Abstract

Objective. Accurate segmentation of various anatomical structures from dental panoramic radiographs is essential for the diagnosis and treatment planning of various diseases in digital dentistry. In this paper, we propose a novel deep learning-based method for accurate and fully automatic segmentation of the maxillary sinus, mandibular condyle, mandibular nerve, alveolar bone and teeth on panoramic radiographs. Approach. A two-stage coarse-to-fine prior-guided segmentation framework is proposed to segment multiple structures on dental panoramic radiographs. In the coarse stage, a multi-label segmentation network is used to generate the coarse segmentation mask, and in the fine-tuning stage, a prior-guided attention network with an encoder-decoder architecture is proposed to precisely predict the mask of each anatomical structure. First, a prior-guided edge fusion module is incorporated into the network at the input of each convolution level of the encode path to generate edge-enhanced image feature maps.

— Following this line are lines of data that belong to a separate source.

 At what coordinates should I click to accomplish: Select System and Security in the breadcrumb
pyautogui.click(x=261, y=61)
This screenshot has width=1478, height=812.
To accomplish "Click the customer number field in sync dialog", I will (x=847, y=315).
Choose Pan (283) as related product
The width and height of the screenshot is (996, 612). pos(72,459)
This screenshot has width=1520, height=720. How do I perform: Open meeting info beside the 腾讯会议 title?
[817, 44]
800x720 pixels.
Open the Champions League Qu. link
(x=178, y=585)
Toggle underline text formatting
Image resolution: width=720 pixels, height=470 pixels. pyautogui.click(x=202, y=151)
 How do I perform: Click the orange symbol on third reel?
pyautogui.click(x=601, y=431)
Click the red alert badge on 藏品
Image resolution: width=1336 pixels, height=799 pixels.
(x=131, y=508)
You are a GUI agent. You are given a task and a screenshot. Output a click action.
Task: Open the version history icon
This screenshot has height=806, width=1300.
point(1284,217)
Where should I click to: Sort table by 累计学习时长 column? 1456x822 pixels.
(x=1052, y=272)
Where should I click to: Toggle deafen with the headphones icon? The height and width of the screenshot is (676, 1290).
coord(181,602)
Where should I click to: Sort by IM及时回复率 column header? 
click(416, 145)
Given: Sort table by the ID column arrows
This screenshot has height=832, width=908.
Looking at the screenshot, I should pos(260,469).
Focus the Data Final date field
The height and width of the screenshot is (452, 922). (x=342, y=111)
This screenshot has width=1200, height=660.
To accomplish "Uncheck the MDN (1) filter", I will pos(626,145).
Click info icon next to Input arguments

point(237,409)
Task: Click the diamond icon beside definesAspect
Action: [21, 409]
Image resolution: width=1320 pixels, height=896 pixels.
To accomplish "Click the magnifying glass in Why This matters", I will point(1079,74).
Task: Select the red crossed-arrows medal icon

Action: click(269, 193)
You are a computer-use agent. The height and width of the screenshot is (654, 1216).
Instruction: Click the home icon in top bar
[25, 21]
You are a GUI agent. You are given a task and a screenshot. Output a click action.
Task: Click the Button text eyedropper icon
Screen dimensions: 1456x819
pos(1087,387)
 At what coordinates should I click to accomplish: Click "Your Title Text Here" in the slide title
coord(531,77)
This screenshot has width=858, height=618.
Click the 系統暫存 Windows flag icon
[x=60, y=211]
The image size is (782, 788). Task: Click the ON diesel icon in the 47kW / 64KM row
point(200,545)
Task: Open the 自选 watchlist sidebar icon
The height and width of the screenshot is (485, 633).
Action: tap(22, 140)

Second, a prior-guided spatial attention module is proposed to guide the network to extract relevant spatial features from foreground regions based on the combination of the prior information and the spatial attention mechanism. Finally, a prior-guided hybrid attention module is integrated at the bottleneck of the network to explore global context from both spatial and category perspectives. Main results. We evaluated the segmentation performance of our method on a testing dataset that contains 150 panoramic radiographs collected from real-world clinical scenarios. The segmentation results indicate that our proposed method achieves more accurate segmentation performance compared with state-of-the-art methods. The average Jaccard scores are 87.91%, 85.25%, 63.94%, 93.46% and 88.96% for the maxillary sinus, mandibular condyle, mandibular nerve, alveolar bone and teeth, respectively. Significance. The proposed method was able to accurately segment multiple structures on panoramic radiographs. This method has the potential to be part of the process of automatic pathology diagnosis from dental panoramic radiographs.